Subversion checkout URL

You can clone with HTTPS or Subversion.

Download ZIP

Loading…

Make connection pool fair #6488

Closed
wants to merge 8 commits into from

4 participants

@pmahoney

This is a second attempt of #6416

It makes the connection pool "fair" with respect to waiting threads. I've done some more measurements here: http://polycrystal.org/2012/05/24/activerecord_connection_pool_fairness.html The patch is also cleaned up compared to the first attempt; the code is much more readable.

It includes some test fixes from @yahonda that this patch triggered (though the failures seem unrelated to the code)

I am still getting test failures, but I see the same failures against master: https://gist.github.com/2788538 And none of these seem related to the connection pool.

pmahoney and others added some commits
@jrochkind

Awesome. This definitely deals with some troubles i've been having.

  1. We don't need strict fairness: if two connections become
    available at the same time, it's fine of two threads that were
    waiting acquire the connections out of order.

    What keeps you from being strictly fair? Strict fairness (or close to it barring edge cases) would work out even better for me, although this will still be a huge improvement. Per our previous conversation where I think you said that if multiple threads were waiting, #signal would always wake up the one that was waiting the longest (verified in both jruby and mri?) -- what prevents strict fairness from being implemented? (The kind of fairness enforced here is still much better, and possibly good enough even for my use case, just curious if it can be improved yet further).

    • I notice even though your comments say you don't care about strict fairness -- your test actually does verify strict order with the order test, no? Are the comments outdated, strict fairness really is being guaranteed by the test?
  2. What's the @cond.broadcast needed for? What was failing without this that required this? Related to first point above? I ask because previous implementations (3-2-stable as well as master) did not use a broadcast, but it didn't seem to cause any problems -- the threads that ended up waiting indefinitely in master previously were not caused by a lack of broadcast, they were caused by the situation you fixed with @num_wait and your semi-fair guarantee, as well as code that didn't keep track of total time waiting so threads would keep loop-waiting indefinitely when other threads 'stole' connections.

@pmahoney

I think you said that if multiple threads were waiting, #signal would always wake up the one that was waiting the longest (verified in both jruby and mri?) -- what prevents strict fairness from being implemented?

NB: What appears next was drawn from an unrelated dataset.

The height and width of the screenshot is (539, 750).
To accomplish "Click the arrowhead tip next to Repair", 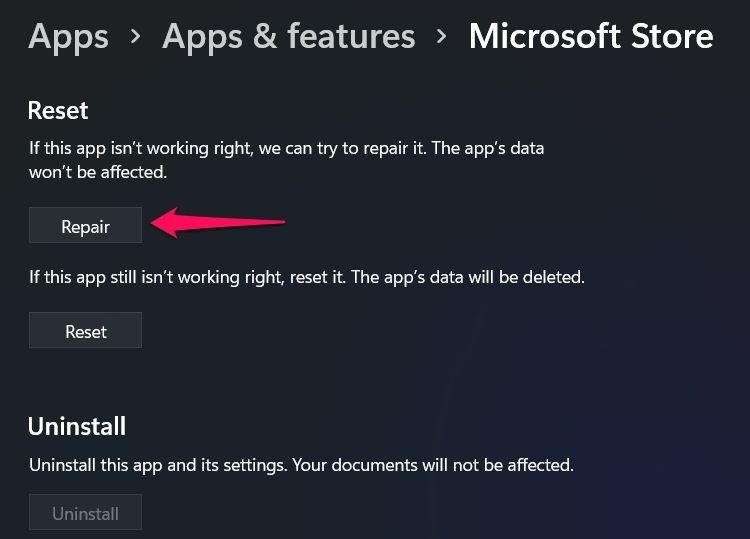I will coord(155,223).
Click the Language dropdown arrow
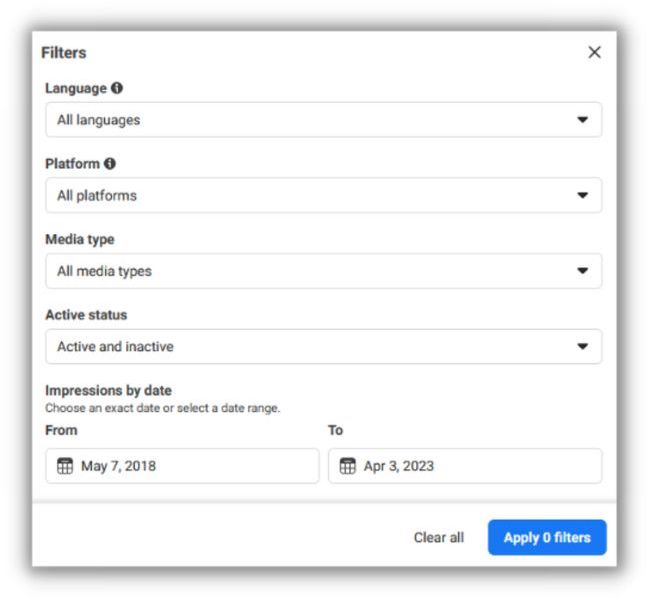The height and width of the screenshot is (599, 649). pyautogui.click(x=583, y=120)
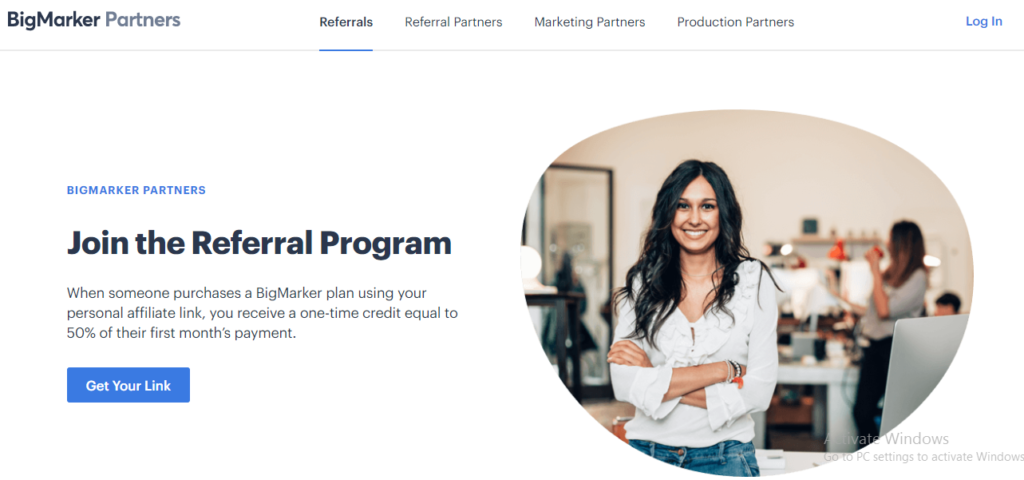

Yes, that is true. By "not strict" I mean that if two connections become available at the same time, and thread1 and thread2 are waiting in line, the order in which they re-acquire the monitor is not guaranteed (but thread3 will not be able to "steal" because @num_waiting check forces it to wait).

What's the @cond.broadcast needed for?

I don't see this in the diff. There was a broadcast in the original patch, but this new one should have removed it, unless I missed one.

@jrochkind

Aha, so if two connections become available more or less at once, it's not guaranteed whether thread1 or thread2 goes first, but they are both guaranteed to get a connection ahead of thread3? If that's so, that's plenty good enough.

I don't see this in the diff. There was an @broadcast in the original patch,

here is where I see it. I see now it's actually only in the #reap implementation. I don't trust the semantics of the reap implementation already, and lack of fairness when reaping (which if it works right ought to only apply to code that violates AR's contract in the first place) is not too much of a concern.

But I think it could be replaced by counting up how many times the reaper reaped, and doing that many signals instead of a broadcast, would that be better?

@jrochkind

I'm actually still confused about the fairness.

  • If thread1, thread2, and thread3 are all waiting (yep, thread3 is already waiting too)
  • and then two connections become avail at more or less the same time
  • are both thread1 and thread2 guaranteed to get a connection before thread3 (which was also waiting?)

your order check in the test seems to guarantee this in fact is true, I think?

@pmahoney

Ah. It was removed here. The combined diff for the pull request is better: https://github.com/rails/rails/pull/6488/files

... counting up how many times the reaper reaped ...

That's what @available.add checkout_new_connection if @available.any_waiting? (in #remove which is called by #reap) is supposed to do, though I admit I have not done any testing of the reaper. The reaper attempts to remove stale connections, so I attempt to then create new ones to replace those that have been removed. But what happens if someone checks in a presumed-leaked connection that has been removed? Ugh.

@jrochkind

ugh, sorry, ignore on broadcast, I see I wasn't looking at the final version, which has no broadcast at all in the reap. okay then.

still curious about nature of guarantees, but this is a good patch regardless, I think.

I actually run into this problem in MRI not jruby -- I'll try to run your test in MRI 1.9.3 next week, cause i'm curious -- i fully expect based on my experiences, it will show similar benefit in MRI.

@jrochkind

I am suspicious of the reaper in general, personally, although @tenderlove may disagree.

But I personally don't think the reaper does anything particularly useful atm, so making sure it does what it does properly for fairness... I dunno.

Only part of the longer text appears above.